The hypocrisy and inconsistency that underlies the populist stance is this: deep-down, professional artists don't *really* want everybody to be an artist because that would mean they could no longer charge four, five even six figure sums for their work. A case in point. The standard of photography at Frieze was lamentably poor and I've seen far better stuff on Flickr. (The only prints I'd have given house room to were by Diane Arbus and Robert Mapplethorpe from over 30 years ago...) But if an amateur like me tried to get my pictures shown in that tent I'd soon find out what "anti-elitism" really amounts to.
This all links back to what I was writing about here a couple of months ago, intellectual property. As they simplify production and reproduction, what computer technologies really subvert is the very concept of property in ideas. If all art is becoming in effect conceptual, its actual execution outsourced to paid artisans, then all the artist is really selling is an idea. There were a couple of clever sculptures at Frieze that I liked, but which I could fairly easily make for myself were I prepared to steal the idea, rather than pay the artist £4000.

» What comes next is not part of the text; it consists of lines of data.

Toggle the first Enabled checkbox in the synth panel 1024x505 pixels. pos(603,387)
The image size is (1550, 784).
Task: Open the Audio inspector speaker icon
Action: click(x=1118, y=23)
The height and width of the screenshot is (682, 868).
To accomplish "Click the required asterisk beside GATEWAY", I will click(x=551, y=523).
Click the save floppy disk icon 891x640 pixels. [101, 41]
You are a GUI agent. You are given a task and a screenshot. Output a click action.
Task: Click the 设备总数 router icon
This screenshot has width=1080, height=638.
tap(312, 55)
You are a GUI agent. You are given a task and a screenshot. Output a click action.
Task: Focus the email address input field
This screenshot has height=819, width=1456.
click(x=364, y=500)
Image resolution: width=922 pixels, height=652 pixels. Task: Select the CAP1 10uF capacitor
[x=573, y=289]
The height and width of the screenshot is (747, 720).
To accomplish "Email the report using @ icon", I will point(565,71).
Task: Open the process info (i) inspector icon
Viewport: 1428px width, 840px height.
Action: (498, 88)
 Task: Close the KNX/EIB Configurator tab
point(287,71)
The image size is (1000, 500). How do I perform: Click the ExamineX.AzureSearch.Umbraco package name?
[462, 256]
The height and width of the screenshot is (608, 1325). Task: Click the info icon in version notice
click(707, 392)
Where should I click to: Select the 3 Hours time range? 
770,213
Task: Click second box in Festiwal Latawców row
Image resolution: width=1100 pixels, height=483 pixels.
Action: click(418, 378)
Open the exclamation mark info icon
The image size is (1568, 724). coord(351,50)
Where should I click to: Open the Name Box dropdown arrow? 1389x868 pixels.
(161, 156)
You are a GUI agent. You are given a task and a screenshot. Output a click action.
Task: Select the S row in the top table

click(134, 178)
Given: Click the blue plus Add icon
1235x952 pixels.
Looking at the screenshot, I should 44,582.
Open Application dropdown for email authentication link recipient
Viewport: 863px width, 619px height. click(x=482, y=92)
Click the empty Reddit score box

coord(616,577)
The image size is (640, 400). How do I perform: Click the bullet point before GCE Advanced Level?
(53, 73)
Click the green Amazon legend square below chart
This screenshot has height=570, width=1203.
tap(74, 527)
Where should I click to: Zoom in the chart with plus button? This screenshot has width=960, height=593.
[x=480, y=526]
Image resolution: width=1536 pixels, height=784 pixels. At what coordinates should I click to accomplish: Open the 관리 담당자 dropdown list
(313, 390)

So am I defending personal craftsmanship against the impersonal and the machine-made? Only up to a point. I want there to be people in the world who paint better than I do, play the piano better than I do, sing and write better than I do, and I'm very happy to pay for their efforts since they enrich my life a little. I'm not fetishising the element of manual craft though: well designed, mass produced artefacts can be satisfying too, like Vespa scooters or Fender guitars. It felt to me though as if much of the art on show at Frieze is stuck in the worst of both worlds - pedestrian ideas, mechanically reproduced and executed not for a mass but for an elite audience.